PeetR0ver
Project PeetrR0ver | |
---|---|
I found an old RC car, and upgraded almost every component | |
Status | In progress |
Contact | Peetz0r |
Last Update | 2018-08-15 |
Status when I found it
The batteries were missing, but everything worked fine. The remote had an old HEMA rechargable 9v battery, but it was very much empty. The car itself came with a 9,6v 8 cell NiCad pack, but it was missing. It's a 27 MHz system with a telescoping antenna on the remote and a wire in a plastic tube on the car. It only has binary control, so it's either full speed or nothing. This makes it hard to control on smooth surfaces, including almost any indoor floor.
The car is still available at some stores around the world for around €40 - €50, such as http://www.stuntzolder.nl/monster-truck-rampage-1-12.html
The remote
All of the tiny buttons are fake. It does not even have a power switch. The joysticks are also kinda fack. Each joystick is really just 2 buttons which you cannot press at the same time. It has an Silan TX-2B chip inside (the car has a matching RX-2B), and almost nothing else really. I modified the remote to have a micro USB port, so I could use it with a small USB power bank. It lasts forever and I never have to worry about batteries again. It runs fine on 5V.
A datasheet was easy to find online: Media:PeetR0ver-TX-RX-2B.pdf (250 KB, 11 pages). Page 7 and 8 contain a schematic that almost exactly matches the remote and car. The biggest difference is the lack of a turbo button in my implementation. But that's okay. It goed fast enough as it is already. This datasheet is from 2005, but I have seen an almost identical datasheet of the Realtek TX2 and RX2 from 1998. For some unknown reason it's a Word document (336 KB, 8 pages).
The car
It's a "1:12 monster truck". Since the battery was missing, I had to find a way to get around 9V from something bigger than a 9V alkaline battery and less crappy than anything NiCad or NiMH. It's 2018 after all. I didn't feel like building my own Li-Ion pack, but I could have done that. Instead, I went for my big USB power bank which supports Power Delivery 2.0 and a ZY12PD module set to 9V, which I both happened to have already.

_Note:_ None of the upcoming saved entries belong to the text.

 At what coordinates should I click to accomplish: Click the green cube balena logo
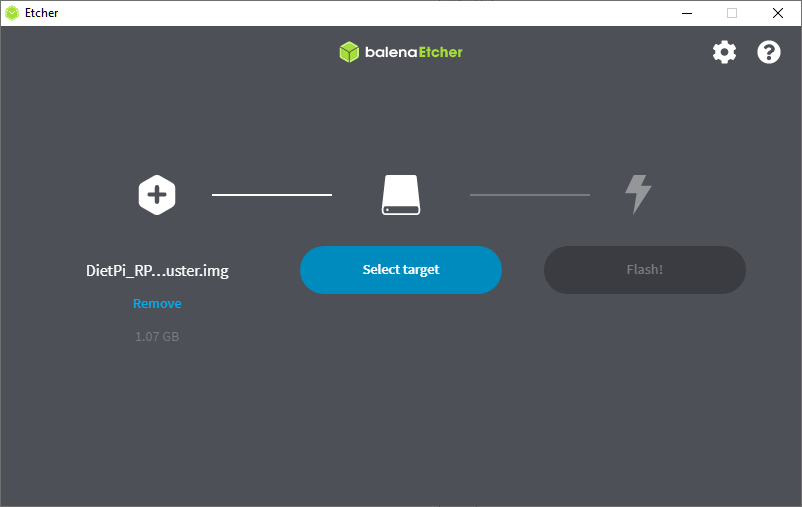point(349,52)
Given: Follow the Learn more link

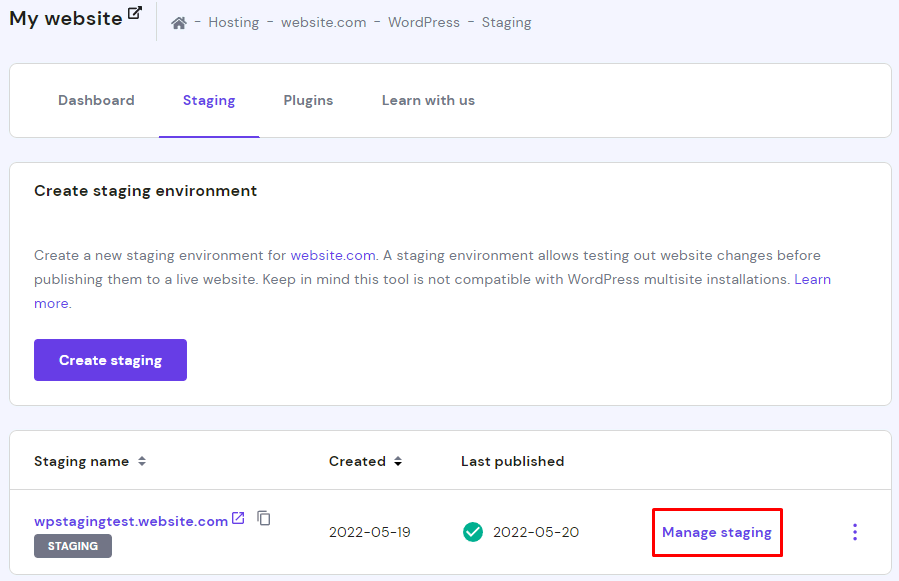Looking at the screenshot, I should tap(51, 303).
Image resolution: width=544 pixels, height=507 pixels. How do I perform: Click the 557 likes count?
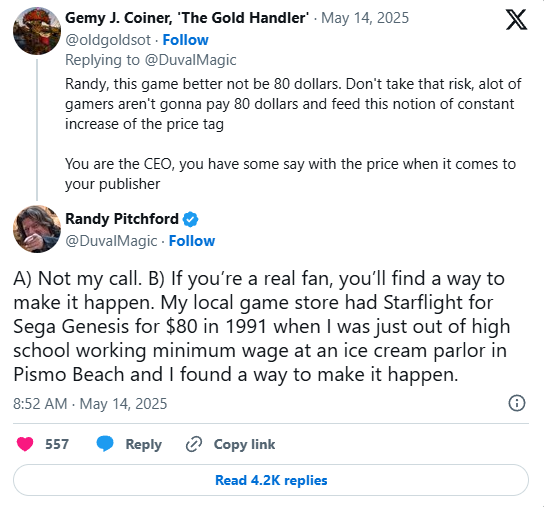click(57, 444)
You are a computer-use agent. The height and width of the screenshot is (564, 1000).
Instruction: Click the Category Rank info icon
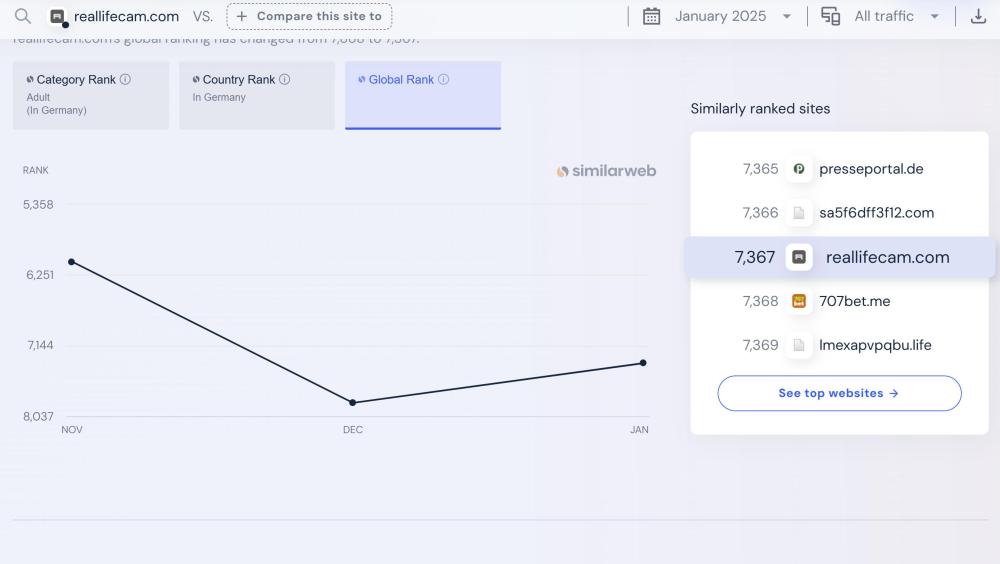[x=125, y=80]
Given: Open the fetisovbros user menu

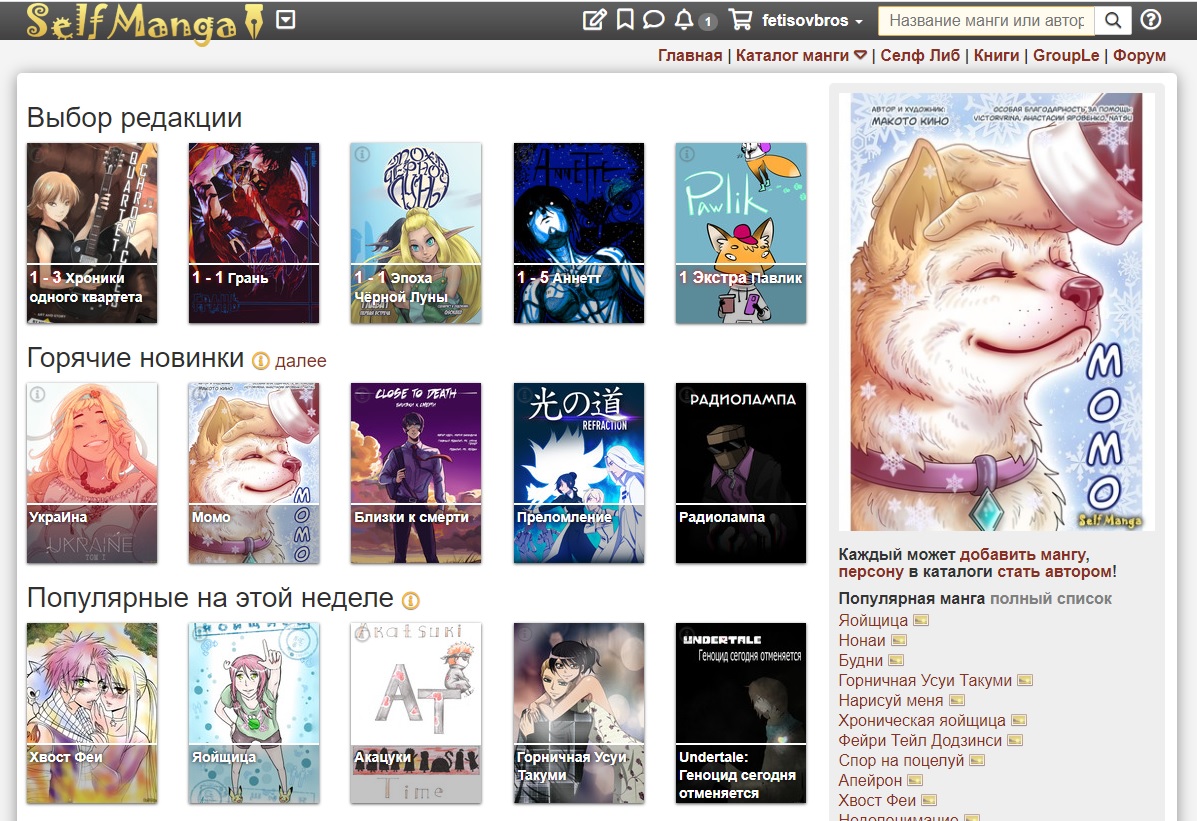Looking at the screenshot, I should point(812,21).
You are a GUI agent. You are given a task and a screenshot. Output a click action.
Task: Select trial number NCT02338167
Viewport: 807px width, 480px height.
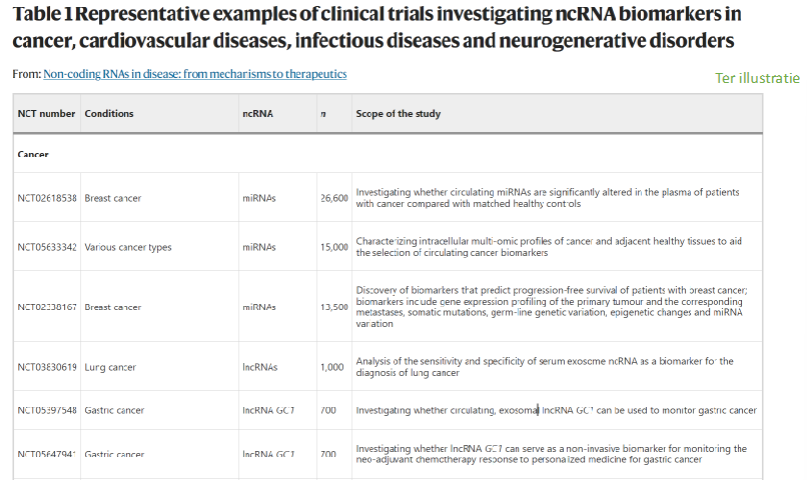[47, 307]

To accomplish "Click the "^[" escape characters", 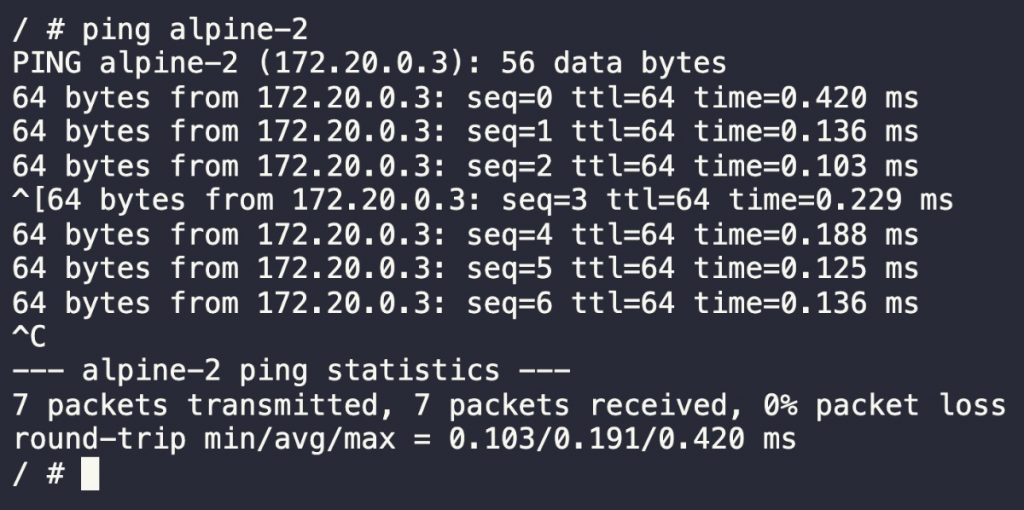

Inside the car is a large motor for driving which draws up to 3.5 A and a small motor for steering which draws around 500 mA. There is one PCB with the RX-2B chip and 2 H-bridge circuits.
I removed the body because it didn't fit well with the power bank. The body did have LED's, but I replaced those with more powerful LED's which I hotglued to the base. With almost 100 Wh of energy taped to it, the car worked practically forever. Presumably sligtly better than before, becase the voltage does not drop when the battery drains like the original would have.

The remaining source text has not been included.